Quote from: CrazyFoxMachine on 13 September, 2015, 01:46:27 AM
I trust ye. Ye of the cynical mind and the progbrain. Who have known odd shit.

...do I win an award for least aggressive heavily drunkpost? lol  :-[ :-[ :-[

Jim_Campbell

#9042
Quote from: Steven Denton on 13 September, 2015, 10:36:16 AM
The point of a political party isn't to get power at any cost it's to represent a section of society. If you represent the largest section* (by convincing them though argument) then you are end up in charge.

This. Fucking THIS.

At some point in the last twenty years, the main political parties decided that rather than winning an argument, it was possible to achieve power by gaming the system. A parliamentary majority can be engineered from a tiny number of voters in a relatively small number of seats, so it was decided that the best tactic was to stand on the blandest, most focus-group friendly platform of policies imaginable (so as not to spook the 'herd') and target effort on the key marginals.

As a result, all three of the former main political parties ended up with largely interchangeable neo-lib platforms, distinguished only by a bit of window-dressing as a sop to their core demographics.

Enough of that. Leadership means having a coherent philosophy and arguing it well. You don't follow public opinion by worrying about the focus groups, you make a fucking argument and try to move public opinion.
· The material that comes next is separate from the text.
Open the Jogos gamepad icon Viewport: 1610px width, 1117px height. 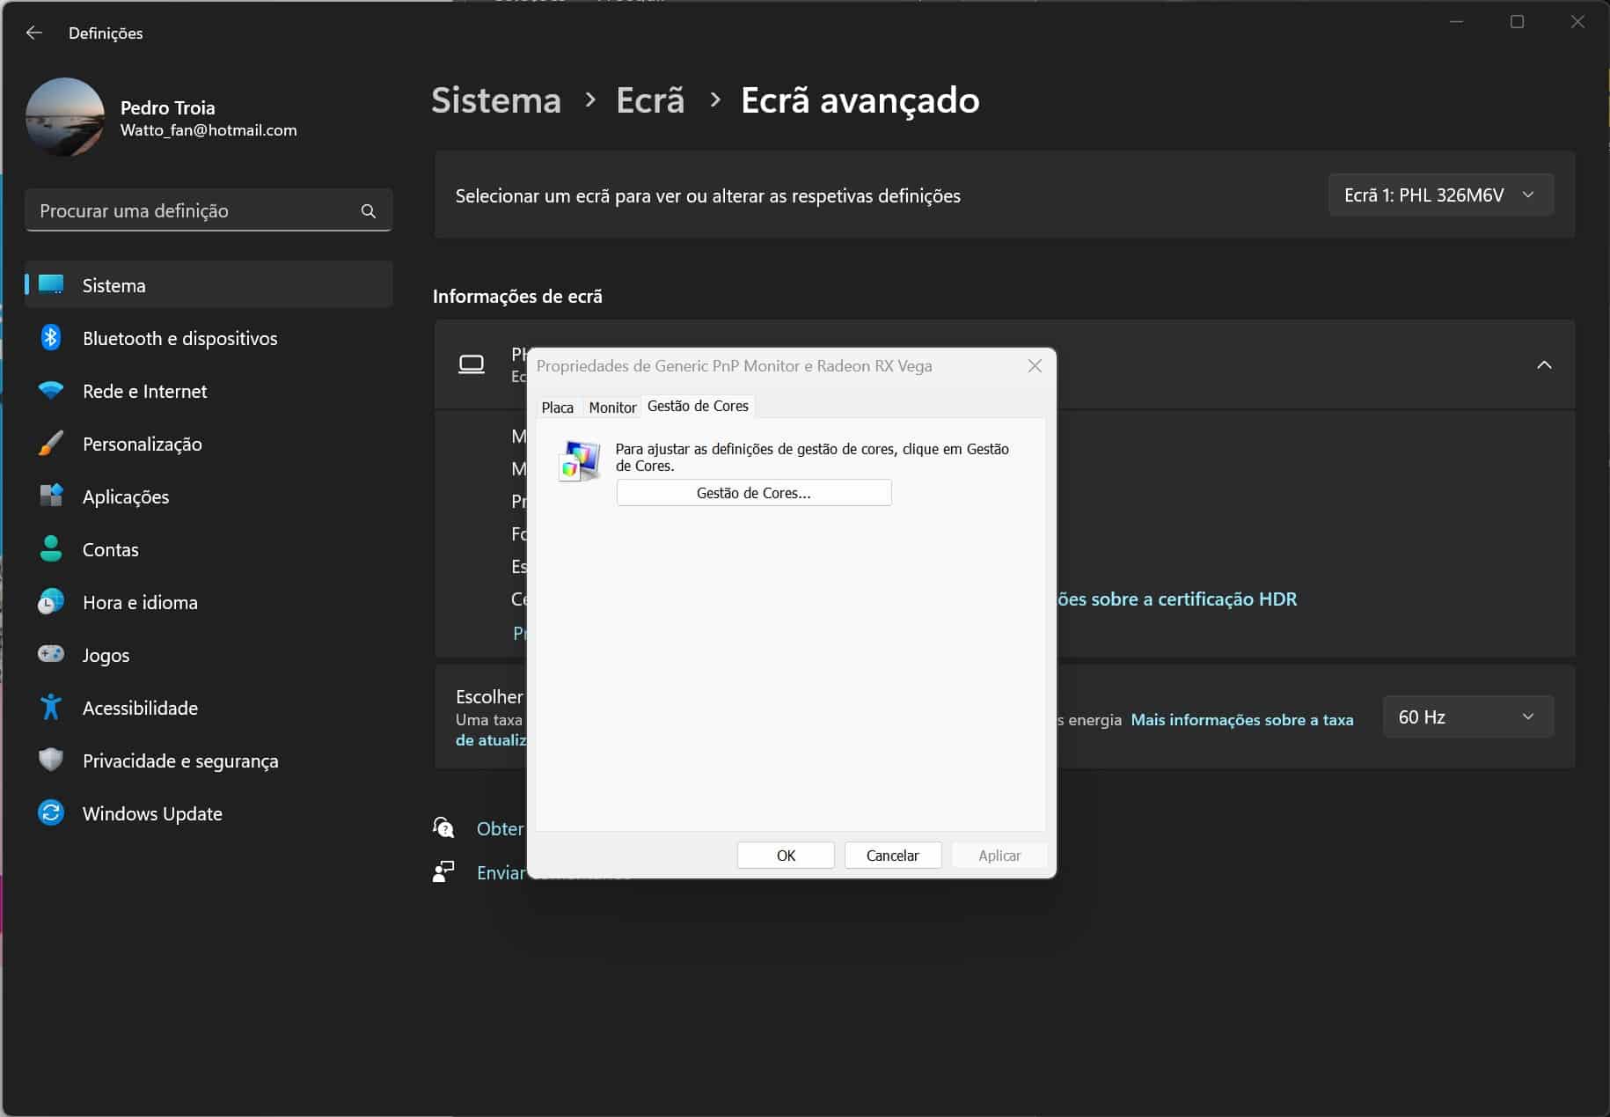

Edit: as an aside to the above, I'm unclear why Nigel Farage's (supposed) separation from the bland, focus-group-defined political pack is often cited as one of his political advantages, but is somehow a crippling weakness in Corbyn.

Cheers

Jim
Stupidly Busy Letterer: Samples. | Blog
Less-Awesome-Artist: Scribbles.

Steven Denton

Quote from: CrazyFoxMachine on 13 September, 2015, 10:59:16 AM
Quote from: CrazyFoxMachine on 13 September, 2015, 01:46:27 AM
I trust ye. Ye of the cynical mind and the progbrain. Who have known odd shit.

...do I win an award for least aggressive heavily drunkpost? lol  :-[ :-[ :-[

Yes, Have a cider to celebrate.

The Legendary Shark

I just heard a quote by British playwright, William Archer: "Drama is anticipation mingled with uncertainty." It seems to me that this sentiment could be applied equally well to politics. (Not a criticism, an observation.)